Several ISO/IEC documents have been revised since the release of the initial standard, and AIM thus updated its standard to accommodate those changes. The working group adjusted the standard according to requests from RFID solution designers, Bosco says, as well as from medical facility engineers and administrators. All of the previous groups have performed the test methods and test levels for evaluating the electromagnetic immunity of non-implantable medical electrical equipment and systems to electromagnetic emissions from RFID readers. AIM has been working with these parties, she says, "to give as clear guidelines as possible with how to perform the testing."

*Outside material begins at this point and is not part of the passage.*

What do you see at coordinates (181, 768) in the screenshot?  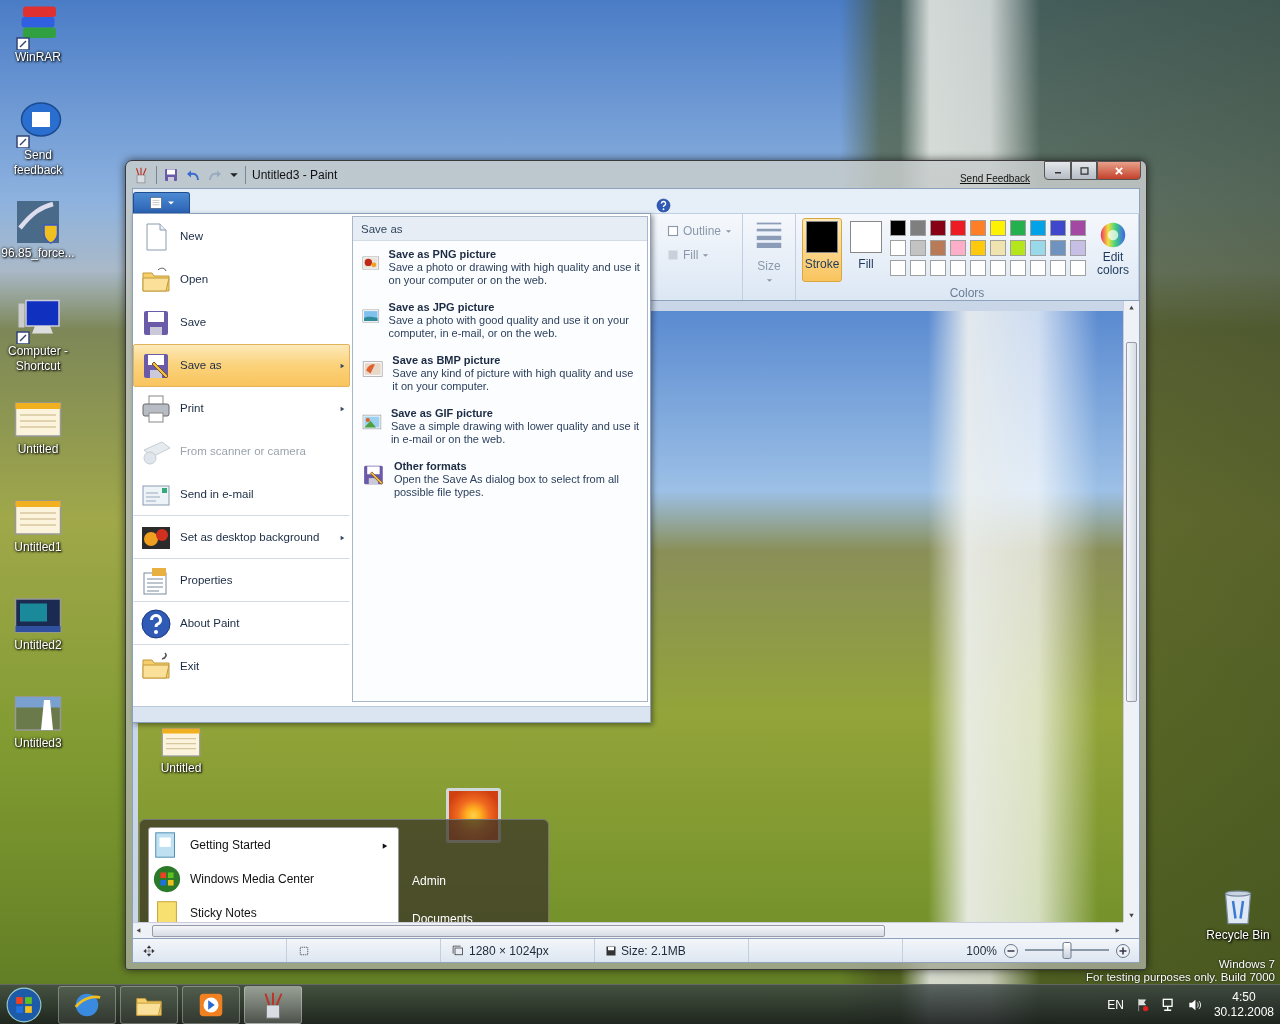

The changes, which include clarification of some figures to make them easier to interpret, take into account updates to several ISO/IEC documents, as well as comments from the labs that performed the testing in the standard. "The specially appointed workgroup thought that enough new information was available to update the standard," Bosco says, "and make testing methodologies clearer for those reading and implementing the standard."

The standard guides medical device manufactures and end users on how to evaluate their devices' immunity to emissions as RFID readers interrogate tags within the vicinity. The test procedures are based on experimental results from several AIM members and testing labs that performed the standard's test methods, Bosco says. Working together, these parties reached an agreement on how testing should be performed and the verbiage that should be used to specify the standard's testing requirements.

Test protocols are included for the major commercial implementations of RFID. The standard is designed for testing existing medical electrical equipment and systems. For the purposes of this standard, Bosco notes, other technologies, such as Wi-Fi and ultra-wideband, are not considered. Instead, she says, LF, HF and UHF represent the most common RFID technologies currently deployed in healthcare environments.

While there is no official certification process for devices that pass testing, AIM has encouraged those that have carried out testing to contact the association with their results so that it may continue to collect a list of those who claim they can perform the test. The standard guidelines can also offer guidance for RFID solution designers, to help them determine during the designing stage whether medical electrical equipment and an RFID solution environment are compatible. Immunity to RFID reader testing is required by the FDA for medical devices.

According to the FDA, the use of RF wireless technology offers advances in healthcare, but because airways are shared, the function of a wireless medical device could be affected by the presence of other wireless devices within the vicinity. One example might be losing data or experiencing disruption in operation. The FDA advises healthcare facilities to consider the selection of wireless technology, quality of service, coexistence and security when choosing RFID and other wireless technologies.